The Paris Accord was a good start. It made a statement that almost the whole world—including the U.S., which isn't the world's largest emitter now but historically has been—was committed to the issue. The last few years have changed that—the U.S. saying it doesn't care anymore is extremely detrimental. We tried for decades to have this international agreement, and the U.S. has a unique role in leading the world on this set of issues. Unfortunately, shortly after the U.S. embraced that leadership role, we backed out, in effect sending the message that climate change is an optional problem to deal with, and it's anything but.
Do you think there are specific policies that could help mitigate the negative effects of climate change?
There is nearly unanimous consensus among economists about what we should do: put a price on carbon. It's an attractive idea because fossil fuels have had an unfair advantage for 250 years—with the costs of the external impacts on people not being paid by either the users of fossil fuels or by the extractors.

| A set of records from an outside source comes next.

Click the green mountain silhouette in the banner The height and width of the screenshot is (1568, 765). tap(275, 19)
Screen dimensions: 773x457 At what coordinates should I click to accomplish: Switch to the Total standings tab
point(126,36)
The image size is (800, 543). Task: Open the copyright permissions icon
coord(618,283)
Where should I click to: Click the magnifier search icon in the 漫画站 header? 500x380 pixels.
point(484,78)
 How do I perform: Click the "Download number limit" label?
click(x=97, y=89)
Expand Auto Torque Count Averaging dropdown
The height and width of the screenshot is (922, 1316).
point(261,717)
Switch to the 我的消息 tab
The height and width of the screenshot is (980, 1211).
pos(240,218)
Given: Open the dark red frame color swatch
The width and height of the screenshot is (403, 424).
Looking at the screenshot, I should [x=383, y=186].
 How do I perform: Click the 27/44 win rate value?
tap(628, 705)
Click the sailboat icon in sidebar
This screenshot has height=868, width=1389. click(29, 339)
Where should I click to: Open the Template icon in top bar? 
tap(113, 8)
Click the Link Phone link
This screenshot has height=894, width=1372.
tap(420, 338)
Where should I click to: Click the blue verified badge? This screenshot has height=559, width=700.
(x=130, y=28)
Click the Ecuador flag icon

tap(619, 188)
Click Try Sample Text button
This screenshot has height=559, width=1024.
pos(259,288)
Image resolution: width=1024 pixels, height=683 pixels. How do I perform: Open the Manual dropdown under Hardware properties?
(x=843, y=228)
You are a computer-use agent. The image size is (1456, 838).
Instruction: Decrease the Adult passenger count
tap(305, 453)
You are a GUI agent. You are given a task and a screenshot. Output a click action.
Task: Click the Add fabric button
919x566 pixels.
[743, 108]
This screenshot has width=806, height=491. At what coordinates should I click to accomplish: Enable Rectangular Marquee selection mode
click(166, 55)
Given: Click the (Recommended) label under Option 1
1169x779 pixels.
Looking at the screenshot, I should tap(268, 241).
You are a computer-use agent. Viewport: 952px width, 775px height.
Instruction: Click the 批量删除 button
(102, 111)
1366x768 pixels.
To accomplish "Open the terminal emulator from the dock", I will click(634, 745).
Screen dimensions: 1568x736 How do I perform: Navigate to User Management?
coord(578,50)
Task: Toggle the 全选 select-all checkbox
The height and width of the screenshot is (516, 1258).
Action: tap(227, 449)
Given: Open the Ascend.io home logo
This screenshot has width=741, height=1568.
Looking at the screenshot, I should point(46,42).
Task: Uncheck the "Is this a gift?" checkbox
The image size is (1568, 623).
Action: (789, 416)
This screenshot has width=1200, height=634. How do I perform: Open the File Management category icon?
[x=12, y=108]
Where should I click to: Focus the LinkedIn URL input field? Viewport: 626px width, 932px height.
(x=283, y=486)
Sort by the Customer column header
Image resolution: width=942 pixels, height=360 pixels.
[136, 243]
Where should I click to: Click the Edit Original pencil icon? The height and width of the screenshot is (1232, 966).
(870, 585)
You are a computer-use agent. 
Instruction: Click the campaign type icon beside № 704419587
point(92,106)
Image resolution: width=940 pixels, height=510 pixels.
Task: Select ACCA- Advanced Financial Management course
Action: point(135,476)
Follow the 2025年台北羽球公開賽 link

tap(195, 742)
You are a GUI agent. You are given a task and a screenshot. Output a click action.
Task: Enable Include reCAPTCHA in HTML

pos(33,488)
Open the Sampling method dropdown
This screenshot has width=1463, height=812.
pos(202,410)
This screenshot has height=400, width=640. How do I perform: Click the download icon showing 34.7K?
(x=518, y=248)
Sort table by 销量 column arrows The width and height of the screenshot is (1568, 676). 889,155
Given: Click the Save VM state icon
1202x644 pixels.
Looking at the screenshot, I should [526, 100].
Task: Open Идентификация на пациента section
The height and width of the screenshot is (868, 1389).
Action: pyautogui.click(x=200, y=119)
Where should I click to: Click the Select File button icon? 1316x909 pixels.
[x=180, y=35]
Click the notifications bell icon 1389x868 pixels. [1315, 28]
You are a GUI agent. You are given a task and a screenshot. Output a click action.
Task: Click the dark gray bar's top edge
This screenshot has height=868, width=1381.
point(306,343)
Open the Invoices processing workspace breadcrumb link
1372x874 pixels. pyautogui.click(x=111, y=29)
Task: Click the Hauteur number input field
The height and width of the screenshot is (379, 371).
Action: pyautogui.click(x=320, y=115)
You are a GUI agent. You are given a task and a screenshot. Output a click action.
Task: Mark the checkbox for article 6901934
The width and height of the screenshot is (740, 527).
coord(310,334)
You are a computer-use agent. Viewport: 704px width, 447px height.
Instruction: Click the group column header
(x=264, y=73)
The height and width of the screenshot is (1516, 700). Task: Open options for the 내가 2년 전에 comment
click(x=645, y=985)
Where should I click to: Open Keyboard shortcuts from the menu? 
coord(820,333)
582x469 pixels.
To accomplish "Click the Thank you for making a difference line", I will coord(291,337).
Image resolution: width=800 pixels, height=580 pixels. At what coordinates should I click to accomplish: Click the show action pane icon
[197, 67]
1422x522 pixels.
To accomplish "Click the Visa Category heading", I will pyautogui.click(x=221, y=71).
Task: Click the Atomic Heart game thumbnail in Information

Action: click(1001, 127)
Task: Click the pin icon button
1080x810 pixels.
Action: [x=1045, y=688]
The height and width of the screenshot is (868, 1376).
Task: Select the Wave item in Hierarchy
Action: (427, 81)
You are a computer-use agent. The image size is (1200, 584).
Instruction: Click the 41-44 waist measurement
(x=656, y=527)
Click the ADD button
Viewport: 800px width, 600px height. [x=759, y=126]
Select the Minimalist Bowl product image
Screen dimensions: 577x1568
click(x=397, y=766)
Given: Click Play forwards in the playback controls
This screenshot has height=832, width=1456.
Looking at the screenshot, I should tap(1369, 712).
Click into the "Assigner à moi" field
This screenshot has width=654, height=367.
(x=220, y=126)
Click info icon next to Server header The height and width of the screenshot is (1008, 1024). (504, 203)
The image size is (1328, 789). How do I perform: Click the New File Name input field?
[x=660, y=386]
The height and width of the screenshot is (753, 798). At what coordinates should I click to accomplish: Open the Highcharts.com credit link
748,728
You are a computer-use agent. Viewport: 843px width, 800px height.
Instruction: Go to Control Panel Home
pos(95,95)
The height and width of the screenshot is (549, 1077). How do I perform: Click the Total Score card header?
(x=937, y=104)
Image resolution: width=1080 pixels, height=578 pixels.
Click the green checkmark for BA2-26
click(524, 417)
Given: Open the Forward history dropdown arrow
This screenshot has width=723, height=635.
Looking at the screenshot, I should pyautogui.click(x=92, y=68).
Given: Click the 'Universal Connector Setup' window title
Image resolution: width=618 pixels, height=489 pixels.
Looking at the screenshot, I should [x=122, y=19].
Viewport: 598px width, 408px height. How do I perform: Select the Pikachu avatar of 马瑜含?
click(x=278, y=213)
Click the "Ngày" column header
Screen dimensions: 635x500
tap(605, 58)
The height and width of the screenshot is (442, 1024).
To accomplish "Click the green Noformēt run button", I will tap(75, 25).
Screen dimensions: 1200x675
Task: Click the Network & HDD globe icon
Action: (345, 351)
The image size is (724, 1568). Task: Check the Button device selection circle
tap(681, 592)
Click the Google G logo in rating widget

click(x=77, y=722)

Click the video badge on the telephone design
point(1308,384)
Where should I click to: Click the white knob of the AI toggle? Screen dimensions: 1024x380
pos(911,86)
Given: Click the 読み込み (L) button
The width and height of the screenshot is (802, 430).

Each time we use fossil fuels we cause damage somewhere, but no one pays for them. So accurately pricing those would allow us to equalize the playing field. But, as we've seen, it's a politically contentious policy. People see it as overly expensive when they only look at the costs of the policy and so, for many, it's a non-starter. We are now starting, however, to understand that the benefits in reducing damages may be enormous, and far outweigh the costs of any climate policy.
As we consider policies, however, two things must be incorporated in the process. First, we must ensure that any policy making is done according to the best available science; and second, we need to focus on equity. Benefits should not just accrue to certain people in society. We need to account for the fact that these climate impacts are affecting poorer people and nations more significantly than wealthier ones.